As Becks and I have written, we and other pedestrian advocates are opposed to the construction of a surface parking lot on Telegraph Avenue at 19th St, next to the Fox Theater. The one hundred or so spaces created by this ugly lot could be found by better using existing parking resources, including the several nearby parking structures, or by extending parking meter times. The issue is not parking in the abstract, but urban design and transportation planning. At the City Council committee hearing at which the members postponed approving the lot, Pat Kernighan observed that “Oakland is not Manhattan,” and that parking is needed for Oaklanders to come from all over the city to enjoy Uptown. I do not disagree, but because 90% of trips are not going to car-free, does that mean 90% of trips must be by car? Parking is more complicated than being for it or against it. Though surface parking next to the Fox is not acceptable not matter how dolled up in flowers, planning for parking can be a boon for bicyclists and pedestrians. 

The main argument against surface parking is that it is a pedestrian hazard, and its prominence may have some driving-inducing effects. Surface parking is a pedestrian hazard in three main ways: curb-cuts allow cars to cross the sidewalk, surface parking lots are often magnets for crime, and traffic swarming around the lot will make crossing the street more dangerous. Additionally, surface lots symbolize disinvestment, and a lot on Telegraph would entirely ruin the pedestrian experience of up-and-coming Uptown. All of these objections do not apply as well, or at all, to structured parking.
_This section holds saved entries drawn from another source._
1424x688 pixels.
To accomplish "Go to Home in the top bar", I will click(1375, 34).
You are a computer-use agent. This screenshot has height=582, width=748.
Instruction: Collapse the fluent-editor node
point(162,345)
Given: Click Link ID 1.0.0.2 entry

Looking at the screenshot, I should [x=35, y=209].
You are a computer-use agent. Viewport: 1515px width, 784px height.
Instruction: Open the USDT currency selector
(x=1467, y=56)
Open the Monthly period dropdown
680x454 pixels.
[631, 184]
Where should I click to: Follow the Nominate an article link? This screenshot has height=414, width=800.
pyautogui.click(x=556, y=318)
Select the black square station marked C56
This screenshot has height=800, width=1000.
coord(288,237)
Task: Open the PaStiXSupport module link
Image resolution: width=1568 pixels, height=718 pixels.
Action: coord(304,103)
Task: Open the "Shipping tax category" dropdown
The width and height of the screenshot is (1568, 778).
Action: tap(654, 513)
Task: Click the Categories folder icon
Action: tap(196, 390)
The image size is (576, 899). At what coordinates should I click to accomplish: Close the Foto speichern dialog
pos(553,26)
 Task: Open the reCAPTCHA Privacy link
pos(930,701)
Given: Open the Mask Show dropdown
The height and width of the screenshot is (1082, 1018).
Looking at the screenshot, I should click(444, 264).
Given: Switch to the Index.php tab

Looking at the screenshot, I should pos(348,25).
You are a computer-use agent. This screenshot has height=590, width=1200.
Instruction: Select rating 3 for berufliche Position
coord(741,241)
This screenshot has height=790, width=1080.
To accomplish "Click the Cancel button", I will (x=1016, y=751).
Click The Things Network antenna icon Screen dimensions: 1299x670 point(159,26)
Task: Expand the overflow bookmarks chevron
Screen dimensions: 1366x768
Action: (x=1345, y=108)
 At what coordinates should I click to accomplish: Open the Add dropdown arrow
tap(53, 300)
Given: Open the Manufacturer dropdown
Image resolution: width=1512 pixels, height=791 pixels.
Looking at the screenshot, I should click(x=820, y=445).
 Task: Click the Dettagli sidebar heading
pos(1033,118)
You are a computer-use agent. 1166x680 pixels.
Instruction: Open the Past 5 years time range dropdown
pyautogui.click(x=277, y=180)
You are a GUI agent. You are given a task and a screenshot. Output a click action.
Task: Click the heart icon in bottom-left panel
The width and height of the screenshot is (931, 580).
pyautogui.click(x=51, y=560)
Portland OR has a great deal of structured parking in its transit-oriented downtown, but it is appropriately located and designed. I would not necessarily oppose structured parking in the Uptown area, as it is more efficient use of valuable downtown land than surface parking, and can integrate retail or other uses.

Not planning, but parking

The Redevelopment Agency apparently agrees, though their appetite for structured parking is insatiable. In addition to the lot under contract with Forest City for which they want surface parking, the RDA controls three lots downtown, for all of which it is in preliminary talks to dispose and develop. The three lots are 21st and Telegraph, 20th and San Pablo, and 21st and Broadway. For all three the RDA envisions structured public parking as a major component of development. This has been arrived at by no analysis or even guesstimate of parking demand; the RDA justifies their call for surface parking on Telegraph by asserting that because there were hundreds of parking spaces where The Uptown Apartments now sit, and those spaces have been replaced by new development (including parking), therefore there is a “severe parking shortage” now. That is not planning, and certainly not becoming to an allegedly transit-first city. Before requiring all future development of Uptown Redevelopment lots to include public parking, Uptown’s demand for parking should be studied in the context of overall transportation patterns and existing parking resources. It is possible that parking demand may require an additional parking structure, and, as part of an informed look at Uptown circulation, this could be a benefit to pedestrians as well.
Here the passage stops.